In one embodiment, the pressure distribution system is configured
to equalize the force applied by each of the roller assemblies 400
to a surface. In one embodiment, the pressure distribution system
is configured to increase the force applied by at least one roller
assembly 400 to a surface. In some embodiments, the pressure
distribution system is configured to reduce variations in the
amount of force applied to the surface by roller system 100. This
is particularly advantageous, in one embodiment, because
fluctuations (e.g., spikes and dips) in the force applied to the
ground surface can lead to uneven forces being exerted on the mines
and allowing mines to remain unexploded. In some embodiments, the
operator (e.g., demining personnel) determines the force required
to detonate the mine type to be cleared and adjusts the roller
system 100 accordingly to apply the necessary force. In some
embodiments, the pressure distribution system is configured such
that the necessary force is applied to the surface by each of the
roller assemblies 400 in roller system 100.
In one embodiment of the invention, the pressure distribution
system includes at least one strut 500 having a first end 502
connected to frame 200 and a second end 504 connected to an arm
300. In one embodiment, first end 502 is pivotably connected to
frame 200 and second end 504 is pivotably connected to arm 300.
Strut 500 may be removably or adjustably mounted onto frame 200 in
a manner similar to arm 300 (e.g., using a collar clamp), such that
struts 500 may be added or removed as needed. In one embodiment,
the pressure distribution system includes a number of struts 500
equal to the number of arms present in roller system 100. In one
embodiment, the pressure distribution system includes a plurality
of struts 500, each strut 500 being connected to a different arm
300. In one embodiment, strut 500 is connected to arm 300 at a
point intermediate proximal end 304 and distal end 306 of arm 300.
In one embodiment, strut 500 is connected to arm 300 at proximal
end 304 of arm 300. In one embodiment, each strut 500 is positioned
at least partially above the arm 300 to which the strut 500 is
connected. In one embodiment, first end 502 of strut 500 is
connected to the third transverse member 222 of frame 200. In one
embodiment, strut 500 is configured to pivot arm 300 relative to
frame 200. In one embodiment, strut 500 is configured to pivot arm
300 towards a ground surface. In one embodiment, strut 500 is
configured to apply a downward force on arm 300. In one embodiment,
the downward force of strut 500 on arm 300 is transferred to the
roller assembly 400 connected to the arm 300, thereby causing
rollers 402 attached to the arm 300 to exert a greater force on the
ground surface. In one embodiment, roller system 100 further
includes a pressure source 516 to increase the fluidic pressure of
one or more struts 500. In one embodiment, pressure source 516
includes one or more pumps or compressors in fluid communication
with struts 500.
+++
• _EXERCISE GOAL_
For each statement below, say whether it agrees with the passage on the roller system above, answering yes or no and quoting the deciding words from the passage: 1. The operator determines the force required to detonate the mine type to be cleared. 2. The first end of strut 500 is connected to an arm 300, and its second end is connected to frame 200. 3. Pressure source 516 includes one or more pumps or compressors.
+++
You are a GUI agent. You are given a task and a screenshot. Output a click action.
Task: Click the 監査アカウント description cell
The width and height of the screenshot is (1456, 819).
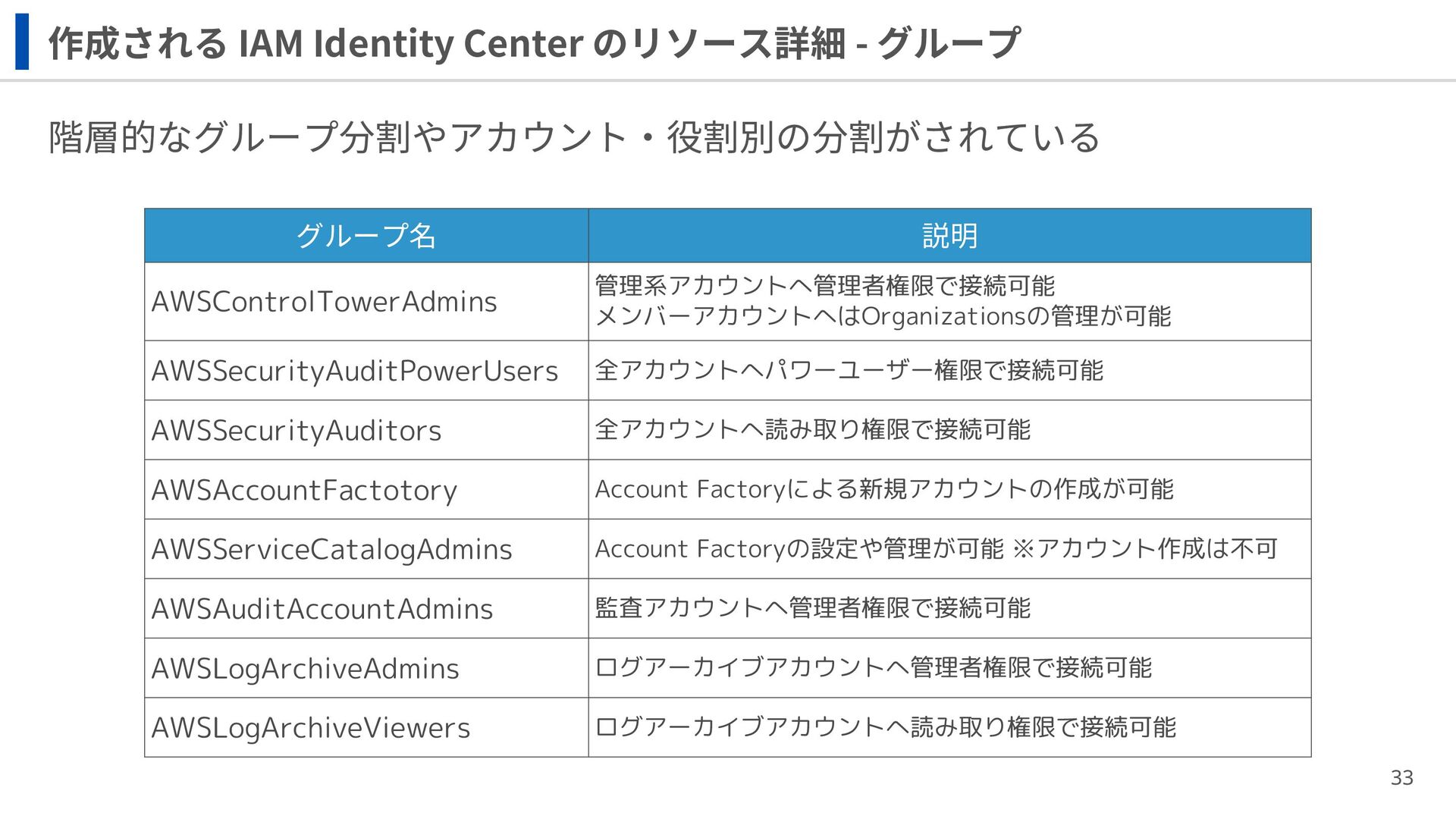point(812,608)
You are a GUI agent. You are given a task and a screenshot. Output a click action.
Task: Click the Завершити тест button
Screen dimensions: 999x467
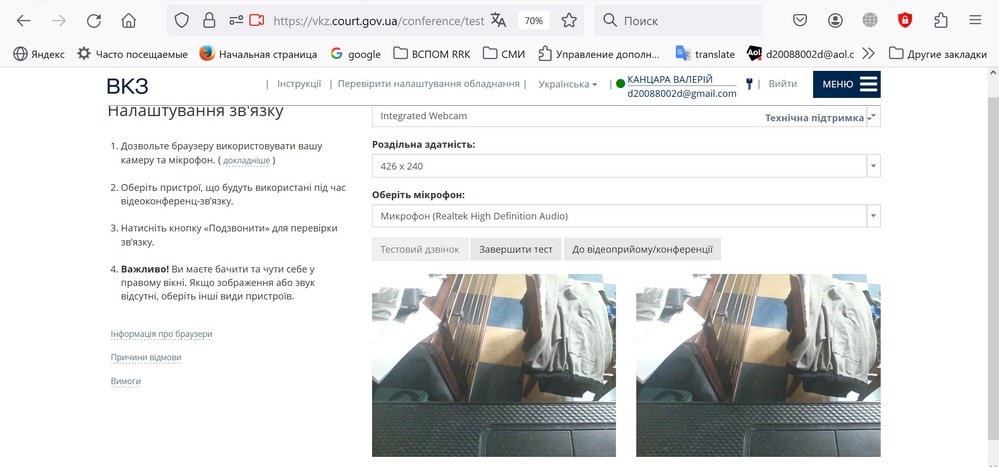tap(516, 249)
+++
• _EXERCISE SOLUTION_
1. Yes: "the operator (e.g., demining personnel) determines the force required to detonate the mine type to be cleared"
2. No: "at least one strut 500 having a first end 502 connected to frame 200 and a second end 504 connected to an arm 300"
3. Yes: "pressure source 516 includes one or more pumps or compressors in fluid communication with struts 500"